== Problem to work on ==
In the listing below, locate the line containing "The width and height of the screenshot is (1081, 960)."; reproduce that line and all lines that follow it, unchanged.
---+---
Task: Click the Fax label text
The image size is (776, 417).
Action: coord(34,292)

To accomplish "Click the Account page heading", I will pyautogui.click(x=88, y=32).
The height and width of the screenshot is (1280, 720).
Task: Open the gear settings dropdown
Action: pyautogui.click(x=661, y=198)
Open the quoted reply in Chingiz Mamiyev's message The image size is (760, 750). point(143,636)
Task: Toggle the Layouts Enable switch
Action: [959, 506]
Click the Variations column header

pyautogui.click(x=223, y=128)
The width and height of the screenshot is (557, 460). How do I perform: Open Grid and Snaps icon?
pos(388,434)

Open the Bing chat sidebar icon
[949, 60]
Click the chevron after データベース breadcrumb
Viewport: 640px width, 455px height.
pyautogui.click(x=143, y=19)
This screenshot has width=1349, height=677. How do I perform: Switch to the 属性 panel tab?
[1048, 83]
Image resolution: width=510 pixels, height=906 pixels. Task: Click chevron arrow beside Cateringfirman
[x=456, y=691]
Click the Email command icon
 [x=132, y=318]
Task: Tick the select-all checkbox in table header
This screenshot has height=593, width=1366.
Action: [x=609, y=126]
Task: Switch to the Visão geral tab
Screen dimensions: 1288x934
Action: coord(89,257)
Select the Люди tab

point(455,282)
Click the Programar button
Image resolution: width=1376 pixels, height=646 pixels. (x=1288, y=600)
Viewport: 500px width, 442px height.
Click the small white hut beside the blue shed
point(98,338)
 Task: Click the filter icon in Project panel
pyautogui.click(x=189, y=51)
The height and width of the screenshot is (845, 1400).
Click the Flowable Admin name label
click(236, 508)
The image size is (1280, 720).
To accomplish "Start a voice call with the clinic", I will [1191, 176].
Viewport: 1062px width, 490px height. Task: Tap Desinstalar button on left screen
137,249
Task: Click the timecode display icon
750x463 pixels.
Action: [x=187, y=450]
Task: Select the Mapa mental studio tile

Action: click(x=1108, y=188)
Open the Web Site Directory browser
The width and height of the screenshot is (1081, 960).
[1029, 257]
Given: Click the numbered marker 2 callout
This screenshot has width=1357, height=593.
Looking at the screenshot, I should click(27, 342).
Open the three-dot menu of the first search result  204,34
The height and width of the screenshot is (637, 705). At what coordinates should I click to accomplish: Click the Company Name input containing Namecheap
---+---
== Task output ==
The width and height of the screenshot is (1081, 960).
[1029, 257]
Given: Click the numbered marker 2 callout
This screenshot has width=1357, height=593.
Looking at the screenshot, I should click(27, 342).
Open the three-dot menu of the first search result  204,34
The height and width of the screenshot is (637, 705). At what coordinates should I click to accomplish: Click the Company Name input containing Namecheap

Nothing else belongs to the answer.